TEXT TO READ =>

Start

The question is: do retailers and commercial developers have the information they need to grasp the nature of these urban opportunities? City officials and planners have assumed that if they provide the right data—demographics, buying power, business composition—the “real value” of urban neighborhoods will be understood. While there are clear urban information gaps, the reality is that filling those gaps does not create the answers to drive urban investment. For cities to effectively support urban economic development and revitalization, it is critical to understanding the conduits through which data is turned into “actionable knowledge” for decision making, retail and commercial site selection models.

Site selection models indicate expected revenues, profitability and return on investment for a particular type of business at a particular location, and can help businesses decide whether to expand a warehouse or open a new store. Most often, these models are tailored for suburban market development. These markets are more homogenous, enabling repeated use of models to identify successful investment opportunities across the country. The dynamics of commercial activity in urban areas are different from those in suburbia, and so require different measures. For example, “drive time” is a good indicator of the distance a consumer will travel in an auto-oriented suburban market, but it does not translate well in an urban environment where many people walk or ride public transit rather than drive. Moreover, urban markets themselves are quite heterogeneous and require customized site selection models to illustrate their nuances.

While site selection models have been adapted for urban markets on an ad-hoc basis, these efforts are not well documented. So, although many developers and investors intuitively believe in the potential for profitable returns in inner city America, they don’t have access to a track record of which modeling approaches work best. Consequently, there is a strong need to document and build on the urban development models used for successful urban retail development, and to communicate findings to the field.

Models are predictive of performance, but actual data needs to be aggregated to define the opportunity of urban markets. The presumption of many developers and lenders is that it is more expensive to do business in urban markets, with a lower resulting rate of return. There is no dataset that substantiates this claim. Retailers, developers, and investors must collaborate to become more competitive by contributing retail performance data. For these forward-thinking contributors, this data will enable benchmarking to reduce information asymmetry, increase decision-making effectiveness, and ultimately improve market liquidity.

End

Extend the text on site selection models for urban retail, starting after its final sentence.

Pointing records for text and interface elements:

Start

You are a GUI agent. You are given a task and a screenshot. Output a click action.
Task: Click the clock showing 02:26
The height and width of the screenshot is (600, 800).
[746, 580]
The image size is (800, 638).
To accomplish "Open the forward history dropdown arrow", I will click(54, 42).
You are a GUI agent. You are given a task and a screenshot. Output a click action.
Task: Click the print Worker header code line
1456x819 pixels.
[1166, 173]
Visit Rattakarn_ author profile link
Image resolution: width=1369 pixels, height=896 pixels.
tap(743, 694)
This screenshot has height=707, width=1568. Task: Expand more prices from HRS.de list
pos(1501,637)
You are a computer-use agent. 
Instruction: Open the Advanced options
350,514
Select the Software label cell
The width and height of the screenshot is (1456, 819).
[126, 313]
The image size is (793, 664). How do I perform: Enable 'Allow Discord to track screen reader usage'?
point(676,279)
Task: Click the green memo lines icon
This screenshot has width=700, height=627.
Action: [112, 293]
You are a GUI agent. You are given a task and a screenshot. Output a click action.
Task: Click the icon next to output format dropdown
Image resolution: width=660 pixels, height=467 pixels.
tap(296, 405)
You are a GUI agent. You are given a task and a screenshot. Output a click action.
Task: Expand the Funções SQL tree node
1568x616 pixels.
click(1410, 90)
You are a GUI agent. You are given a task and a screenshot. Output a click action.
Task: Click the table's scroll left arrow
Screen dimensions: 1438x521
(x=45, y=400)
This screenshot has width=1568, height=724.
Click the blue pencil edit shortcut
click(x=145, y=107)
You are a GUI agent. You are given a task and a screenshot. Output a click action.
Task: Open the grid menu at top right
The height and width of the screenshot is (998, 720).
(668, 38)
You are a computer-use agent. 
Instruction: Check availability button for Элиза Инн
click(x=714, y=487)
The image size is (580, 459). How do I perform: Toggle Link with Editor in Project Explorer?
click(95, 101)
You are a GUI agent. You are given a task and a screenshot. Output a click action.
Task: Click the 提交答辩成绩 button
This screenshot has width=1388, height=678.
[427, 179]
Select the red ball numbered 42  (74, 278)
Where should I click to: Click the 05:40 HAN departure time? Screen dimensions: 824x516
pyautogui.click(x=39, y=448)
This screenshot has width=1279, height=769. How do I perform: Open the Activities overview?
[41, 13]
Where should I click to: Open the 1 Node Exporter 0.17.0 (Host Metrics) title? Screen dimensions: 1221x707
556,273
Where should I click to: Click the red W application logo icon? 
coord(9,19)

End

REPLY =>
After good data and better models, the third requirement for stimulating urban commercial development is supportive public policy. Investment in certain urban cores can involve higher relative risk, and cities need to buffer risk where necessary. For example, by analyzing models customized for its unique urban characteristics, the City of Fort Worth, Texas demonstrated the market demand to support a theatre in its downtown. On the basis of this information, AMC agreed to build a theatre as an anchor for development; at the same time, the City agreed to guarantee a certain revenue level per month. Good data and models can open the door to a development, but to close the deal, public and private leadership is often critical.

Urban markets will suffer if they are not positioned properly in today’s global economy with good data, better models and supportive public policy. The city officials who traveled to Las Vegas should be clear that in the absence of good data and supportive public policy, developers have multiple options to invest elsewhere. Suburban population growth will continue to create demand for retail. At the same time, there are entrepreneurs who are willing to diversify in riskier markets to capitalize on the opportunity. Many of these American developers and retailers are leapfrogging new market opportunities within urban areas in favor of high growth countries like China or India. To uncover hidden domestic opportunities, retailers and developers must also view urban markets through appropriate models.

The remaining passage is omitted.